Te Kāhui Roro Reo | New Zealand Institute of Language, Brain and Behaviour
Te Whare Wānanga o Waitaha | University of Canterbury

Methods in Dialectology, July 4

Background

  • QuakeBox 1 (2011-2012) and QuakeBox 2 (2020-2021) contain monologues from the same speakers (n=51).
  • Two questions:
    1. Are the patterns of covariation similar?
    2. Do speakers change their position with respect to these patterns?
  • Yes to (1): Hurring et al. (Under review)
  • Yes to (2): Sheard and Wilson Black (2023)
  • Methodological challenge: compare PCA across datasets.
  • NZILBB has a very valuable resource for studying speaker change over time in the QuakeBox 1 and QuakeBox 2 corpora. We use a subset of 51 speakers who pass a filter for data quantity at both QuakeBox 1 and QuakeBox 2.

  • With covariation in mind. We can ask two questions:

  1. Are the patterns of covariation in vocalic variables the same in QuakeBox 1 and QuakeBox 2? This is to ask about stability between the two corpora.

  2. If the patterns of covariation remain the same, do individual speakers or groups of speakers shift with respect to these patterns?

  • Hurring et al. (under review) answers “yes” to the first question.

  • We presented some evidence towards a “yes” answer to the second question at last year’s ALS. Our results remain pretty much unchanged, although with a touch more methodological sophistication.

  • Indeed, today’s focus is methodological.

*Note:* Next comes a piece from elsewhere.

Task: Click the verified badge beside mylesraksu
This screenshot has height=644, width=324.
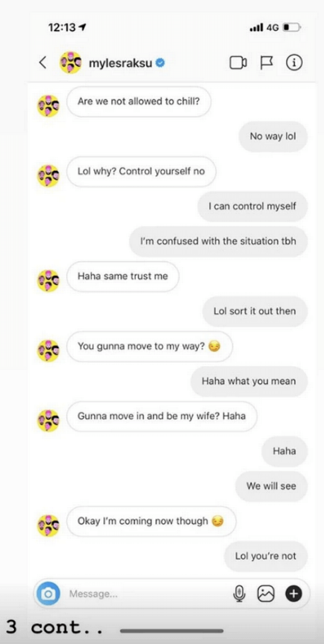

There are a series of issues which arise when trying to compare PCAs applied to distinct data sets.

  • We can borrow tools from other disciplines, but there are practical issues which we have to figure out for the kind of data used in sociophonetics, too.

Especially important for difference

Overview

  1. When is PCA unstable?
  2. Rotating and Scaling PCs
    • Manual rotation
    • Procrustes rotation
  3. Change over the life span in QuakeBox.
  1. It is worth starting with an intuitive, geometrical, explanation of what PCA is.
    • Get on the same page as one another.
    • Rotation is an idea which you will have a geometrical handle on.
  2. PCA is unstable in the sense that small differences in the input data can have large consequences for PC loadings and scores.
  3. We’ll then introduce the idea of rotating (and scaling) PC loadings and scores.
    • We’ll look at ‘manual’ rotation — i.e., deciding as a researcher that you’d like to rotate the loadings and scores by 45 degrees, or some other value.
    • We’ll then introduce a more systematic approach: procrustes rotation, which minimises the sum of squared differences between two PCA analyses.

PCA Instability

PCA Instability

  • Small changes in data → big changes in PCs.
    • Outlier sensitivity.
    • Competing patterns of covariation:
      • PC2 in one sample might be PC3 in another.
    • Axis flipping.
      • Direction along a PC is arbitrary.

Competing PCs in QB2

Overlap in variance explained.

PC2 and PC3 are unstable.

QB2 Instability

Points to hit:

  • Sometimes the axes flip (i.e. sign of the loadings changes)
  • Sometimes there’s straight forward rotations
  • The red ones are the ones most associated with PC2 in QB1.
  • Almost all of the time, they are in the same relative configuration
  • So there is something being captured with PC2 and PC3 together.
  • How can we get at the structure which is in common across all of these difference PCAs?

Comparing QB1 and QB2

We can flip.

But can we rotate?

PCA Rotation

Rotating PCs

  • Rotation is a technique from Factor Analysis.
  • Why?
    • Increase ‘interpretability’ (Jolliffe 2002)
    • Compare across analyses
  • Rotated components are no longer “PCs”
    • They don’t maximise variance explained.
    • But the ‘space’ is maintained.
  • Call this PCA + rotation.

How to Rotate?

  1. Manual rotation
    1. Decide where you want an arrow to go,
    2. work out the required angle,
    3. rotate.
  2. Procrustes rotation
    • Rotate (and scale) to minimise sum of squared differences with reference shape.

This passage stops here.